» Data to examine
/---

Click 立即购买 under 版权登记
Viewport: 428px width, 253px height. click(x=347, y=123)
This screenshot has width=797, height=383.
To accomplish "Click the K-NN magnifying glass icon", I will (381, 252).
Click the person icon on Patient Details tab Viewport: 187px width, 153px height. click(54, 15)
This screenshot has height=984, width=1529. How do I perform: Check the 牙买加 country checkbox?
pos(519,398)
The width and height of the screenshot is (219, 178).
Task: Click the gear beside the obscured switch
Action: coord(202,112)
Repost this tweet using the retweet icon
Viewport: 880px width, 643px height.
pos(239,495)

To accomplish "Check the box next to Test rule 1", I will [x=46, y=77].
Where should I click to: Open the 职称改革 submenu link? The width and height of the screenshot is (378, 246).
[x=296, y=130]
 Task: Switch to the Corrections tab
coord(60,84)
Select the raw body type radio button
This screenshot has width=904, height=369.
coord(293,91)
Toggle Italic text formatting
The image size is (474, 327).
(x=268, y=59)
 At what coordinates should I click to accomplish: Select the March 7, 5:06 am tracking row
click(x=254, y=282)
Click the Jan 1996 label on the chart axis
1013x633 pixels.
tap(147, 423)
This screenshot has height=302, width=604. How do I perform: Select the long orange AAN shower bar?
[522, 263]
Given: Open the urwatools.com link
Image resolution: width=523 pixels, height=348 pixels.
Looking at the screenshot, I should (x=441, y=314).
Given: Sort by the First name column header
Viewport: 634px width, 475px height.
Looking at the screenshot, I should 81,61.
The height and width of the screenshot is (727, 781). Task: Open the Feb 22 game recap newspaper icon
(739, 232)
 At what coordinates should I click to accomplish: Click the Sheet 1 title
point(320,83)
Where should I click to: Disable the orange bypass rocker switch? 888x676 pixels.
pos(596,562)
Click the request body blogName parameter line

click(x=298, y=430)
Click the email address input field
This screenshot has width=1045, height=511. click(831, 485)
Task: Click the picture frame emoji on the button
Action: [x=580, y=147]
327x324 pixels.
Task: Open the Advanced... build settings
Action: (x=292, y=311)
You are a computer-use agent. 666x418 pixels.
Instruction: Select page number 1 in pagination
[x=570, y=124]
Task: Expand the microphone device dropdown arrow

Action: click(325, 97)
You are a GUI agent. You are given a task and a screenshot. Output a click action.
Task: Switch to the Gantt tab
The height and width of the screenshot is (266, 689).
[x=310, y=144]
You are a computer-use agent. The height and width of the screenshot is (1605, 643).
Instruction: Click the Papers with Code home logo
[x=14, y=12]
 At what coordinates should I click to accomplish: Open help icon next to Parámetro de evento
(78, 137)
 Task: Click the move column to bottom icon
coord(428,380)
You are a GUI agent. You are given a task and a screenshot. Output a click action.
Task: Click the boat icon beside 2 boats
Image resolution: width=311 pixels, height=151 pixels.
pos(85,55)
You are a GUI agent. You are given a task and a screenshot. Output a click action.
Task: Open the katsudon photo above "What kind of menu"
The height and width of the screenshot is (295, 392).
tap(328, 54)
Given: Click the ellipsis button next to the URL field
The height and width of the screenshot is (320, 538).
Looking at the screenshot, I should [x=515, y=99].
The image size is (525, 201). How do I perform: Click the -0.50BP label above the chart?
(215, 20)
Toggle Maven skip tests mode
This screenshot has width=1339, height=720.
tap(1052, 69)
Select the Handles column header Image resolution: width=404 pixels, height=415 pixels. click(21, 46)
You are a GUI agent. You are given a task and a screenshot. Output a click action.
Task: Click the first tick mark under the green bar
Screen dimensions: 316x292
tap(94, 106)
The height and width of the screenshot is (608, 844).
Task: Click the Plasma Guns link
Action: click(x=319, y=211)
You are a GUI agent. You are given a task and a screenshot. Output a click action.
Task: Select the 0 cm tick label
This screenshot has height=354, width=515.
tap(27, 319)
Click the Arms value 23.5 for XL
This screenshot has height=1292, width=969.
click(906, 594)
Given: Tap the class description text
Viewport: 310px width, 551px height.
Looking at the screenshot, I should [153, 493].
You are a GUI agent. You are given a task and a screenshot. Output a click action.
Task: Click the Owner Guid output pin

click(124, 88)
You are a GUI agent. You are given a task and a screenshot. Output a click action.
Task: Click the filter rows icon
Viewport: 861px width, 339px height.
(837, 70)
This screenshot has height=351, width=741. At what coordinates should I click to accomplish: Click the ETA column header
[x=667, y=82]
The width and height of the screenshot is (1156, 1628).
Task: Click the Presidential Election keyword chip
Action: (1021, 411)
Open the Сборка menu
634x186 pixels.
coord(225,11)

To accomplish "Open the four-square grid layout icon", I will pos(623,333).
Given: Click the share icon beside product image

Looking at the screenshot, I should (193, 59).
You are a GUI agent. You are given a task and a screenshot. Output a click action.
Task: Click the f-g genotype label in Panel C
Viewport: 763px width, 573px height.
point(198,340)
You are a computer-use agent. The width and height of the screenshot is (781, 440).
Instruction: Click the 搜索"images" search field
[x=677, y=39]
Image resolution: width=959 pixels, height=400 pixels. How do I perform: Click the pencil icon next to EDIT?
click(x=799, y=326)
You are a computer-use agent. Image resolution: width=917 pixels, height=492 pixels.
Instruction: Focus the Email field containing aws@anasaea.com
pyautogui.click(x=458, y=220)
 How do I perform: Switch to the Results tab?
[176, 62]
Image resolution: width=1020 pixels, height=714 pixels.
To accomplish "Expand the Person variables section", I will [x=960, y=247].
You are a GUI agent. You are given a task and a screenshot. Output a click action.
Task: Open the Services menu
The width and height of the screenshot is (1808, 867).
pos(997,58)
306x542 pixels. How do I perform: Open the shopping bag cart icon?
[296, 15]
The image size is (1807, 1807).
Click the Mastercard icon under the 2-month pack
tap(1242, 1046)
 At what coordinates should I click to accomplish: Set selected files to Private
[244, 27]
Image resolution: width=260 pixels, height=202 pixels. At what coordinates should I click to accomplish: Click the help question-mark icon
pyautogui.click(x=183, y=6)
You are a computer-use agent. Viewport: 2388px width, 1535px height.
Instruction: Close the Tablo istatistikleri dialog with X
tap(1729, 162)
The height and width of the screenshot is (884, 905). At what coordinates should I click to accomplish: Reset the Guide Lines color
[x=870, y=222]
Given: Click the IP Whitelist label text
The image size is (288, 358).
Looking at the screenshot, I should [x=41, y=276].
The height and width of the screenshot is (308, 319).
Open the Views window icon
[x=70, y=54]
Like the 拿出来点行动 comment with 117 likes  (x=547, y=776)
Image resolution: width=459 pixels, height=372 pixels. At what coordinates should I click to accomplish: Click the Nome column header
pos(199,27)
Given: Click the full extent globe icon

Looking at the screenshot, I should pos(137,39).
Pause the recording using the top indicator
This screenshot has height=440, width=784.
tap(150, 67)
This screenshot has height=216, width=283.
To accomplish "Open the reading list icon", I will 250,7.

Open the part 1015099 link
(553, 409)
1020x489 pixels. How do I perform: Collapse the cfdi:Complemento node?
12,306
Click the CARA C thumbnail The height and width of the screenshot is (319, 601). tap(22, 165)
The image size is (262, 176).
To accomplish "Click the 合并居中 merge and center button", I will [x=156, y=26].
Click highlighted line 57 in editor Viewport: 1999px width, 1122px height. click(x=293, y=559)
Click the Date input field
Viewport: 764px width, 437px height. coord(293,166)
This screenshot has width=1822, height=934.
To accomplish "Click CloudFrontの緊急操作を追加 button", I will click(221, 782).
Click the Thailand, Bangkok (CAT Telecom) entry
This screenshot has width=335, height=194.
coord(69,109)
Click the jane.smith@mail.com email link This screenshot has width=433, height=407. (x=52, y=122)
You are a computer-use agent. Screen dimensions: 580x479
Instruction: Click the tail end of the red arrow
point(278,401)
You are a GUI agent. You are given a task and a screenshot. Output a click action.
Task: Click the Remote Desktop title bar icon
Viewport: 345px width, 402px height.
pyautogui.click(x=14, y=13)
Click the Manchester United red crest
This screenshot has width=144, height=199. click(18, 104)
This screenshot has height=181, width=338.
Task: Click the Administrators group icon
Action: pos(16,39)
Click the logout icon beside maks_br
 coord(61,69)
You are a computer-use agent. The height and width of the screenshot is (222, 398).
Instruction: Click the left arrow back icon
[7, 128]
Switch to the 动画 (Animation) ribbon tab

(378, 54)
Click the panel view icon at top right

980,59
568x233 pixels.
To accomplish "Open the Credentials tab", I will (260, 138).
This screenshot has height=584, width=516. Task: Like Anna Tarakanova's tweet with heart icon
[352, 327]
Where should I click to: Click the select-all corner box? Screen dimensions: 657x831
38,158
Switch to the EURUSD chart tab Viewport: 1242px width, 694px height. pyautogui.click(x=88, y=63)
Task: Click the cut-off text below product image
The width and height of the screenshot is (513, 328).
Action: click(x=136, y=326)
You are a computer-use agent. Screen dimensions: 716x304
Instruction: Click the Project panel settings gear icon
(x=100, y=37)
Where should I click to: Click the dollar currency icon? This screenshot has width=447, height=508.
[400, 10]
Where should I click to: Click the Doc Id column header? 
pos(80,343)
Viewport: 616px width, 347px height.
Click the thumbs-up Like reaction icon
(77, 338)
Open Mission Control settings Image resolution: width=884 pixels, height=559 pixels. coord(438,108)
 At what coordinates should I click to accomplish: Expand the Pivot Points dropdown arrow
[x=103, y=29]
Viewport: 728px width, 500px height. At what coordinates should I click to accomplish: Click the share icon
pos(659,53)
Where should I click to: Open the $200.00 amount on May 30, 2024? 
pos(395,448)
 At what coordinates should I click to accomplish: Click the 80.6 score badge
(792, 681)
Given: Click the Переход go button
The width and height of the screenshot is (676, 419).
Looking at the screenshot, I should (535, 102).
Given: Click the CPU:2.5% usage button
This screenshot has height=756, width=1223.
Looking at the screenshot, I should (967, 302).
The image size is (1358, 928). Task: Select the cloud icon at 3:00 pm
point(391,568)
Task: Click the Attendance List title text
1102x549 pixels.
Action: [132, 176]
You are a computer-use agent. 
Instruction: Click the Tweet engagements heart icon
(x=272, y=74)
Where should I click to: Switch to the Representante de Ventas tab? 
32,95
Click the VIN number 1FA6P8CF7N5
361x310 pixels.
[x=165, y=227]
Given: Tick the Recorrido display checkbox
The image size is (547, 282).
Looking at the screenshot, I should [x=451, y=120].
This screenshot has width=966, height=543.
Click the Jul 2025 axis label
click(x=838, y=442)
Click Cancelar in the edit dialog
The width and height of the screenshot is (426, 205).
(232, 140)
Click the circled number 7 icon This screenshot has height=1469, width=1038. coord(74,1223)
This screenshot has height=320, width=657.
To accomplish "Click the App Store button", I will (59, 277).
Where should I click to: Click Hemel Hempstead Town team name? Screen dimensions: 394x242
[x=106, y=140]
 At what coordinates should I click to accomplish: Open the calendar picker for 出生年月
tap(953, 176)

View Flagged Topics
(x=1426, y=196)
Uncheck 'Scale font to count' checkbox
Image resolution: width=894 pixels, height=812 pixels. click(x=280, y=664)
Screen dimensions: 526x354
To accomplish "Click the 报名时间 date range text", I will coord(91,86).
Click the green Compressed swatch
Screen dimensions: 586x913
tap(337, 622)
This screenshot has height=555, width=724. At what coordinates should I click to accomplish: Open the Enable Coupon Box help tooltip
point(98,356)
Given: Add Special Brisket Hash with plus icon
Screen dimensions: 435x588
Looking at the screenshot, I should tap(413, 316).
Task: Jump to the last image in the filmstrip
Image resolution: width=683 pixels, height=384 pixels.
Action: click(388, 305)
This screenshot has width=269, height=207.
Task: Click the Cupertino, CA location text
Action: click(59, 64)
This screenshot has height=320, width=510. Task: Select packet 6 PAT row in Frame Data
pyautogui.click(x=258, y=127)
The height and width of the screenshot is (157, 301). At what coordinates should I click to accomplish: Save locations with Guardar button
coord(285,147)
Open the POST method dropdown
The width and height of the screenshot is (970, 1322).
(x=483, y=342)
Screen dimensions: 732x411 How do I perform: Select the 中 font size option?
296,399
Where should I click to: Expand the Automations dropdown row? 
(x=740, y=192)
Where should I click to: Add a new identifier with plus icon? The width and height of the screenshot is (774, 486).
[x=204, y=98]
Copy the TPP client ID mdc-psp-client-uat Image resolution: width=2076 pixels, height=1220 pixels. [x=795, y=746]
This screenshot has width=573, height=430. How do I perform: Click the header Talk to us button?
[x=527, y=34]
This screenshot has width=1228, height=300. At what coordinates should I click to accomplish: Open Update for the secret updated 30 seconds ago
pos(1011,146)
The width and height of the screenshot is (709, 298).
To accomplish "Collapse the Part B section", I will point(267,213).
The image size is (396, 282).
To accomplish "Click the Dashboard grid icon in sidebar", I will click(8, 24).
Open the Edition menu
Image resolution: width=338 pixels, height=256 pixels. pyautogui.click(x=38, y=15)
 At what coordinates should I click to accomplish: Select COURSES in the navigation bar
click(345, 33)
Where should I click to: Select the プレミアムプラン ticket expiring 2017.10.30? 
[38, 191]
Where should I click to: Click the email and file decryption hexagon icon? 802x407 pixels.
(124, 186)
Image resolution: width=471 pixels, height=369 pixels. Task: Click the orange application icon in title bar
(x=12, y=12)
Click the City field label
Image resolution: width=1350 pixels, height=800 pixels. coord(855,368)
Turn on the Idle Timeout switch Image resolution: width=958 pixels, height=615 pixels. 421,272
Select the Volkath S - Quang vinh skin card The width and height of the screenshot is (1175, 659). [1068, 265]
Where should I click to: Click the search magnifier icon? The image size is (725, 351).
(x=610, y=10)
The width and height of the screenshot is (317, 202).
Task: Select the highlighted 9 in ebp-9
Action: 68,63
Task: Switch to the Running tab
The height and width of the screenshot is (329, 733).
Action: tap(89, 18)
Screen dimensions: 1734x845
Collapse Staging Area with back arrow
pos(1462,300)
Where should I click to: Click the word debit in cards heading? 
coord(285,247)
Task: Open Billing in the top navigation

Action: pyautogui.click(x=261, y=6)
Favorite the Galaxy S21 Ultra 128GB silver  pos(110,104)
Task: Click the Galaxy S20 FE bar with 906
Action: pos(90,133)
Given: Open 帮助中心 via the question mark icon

\---

» Action item
Within the listing above, find every line containing the string "grid" and return it.

» Answer for the task
To accomplish "Open the four-square grid layout icon", I will pos(623,333).
To accomplish "Click the Dashboard grid icon in sidebar", I will click(8, 24).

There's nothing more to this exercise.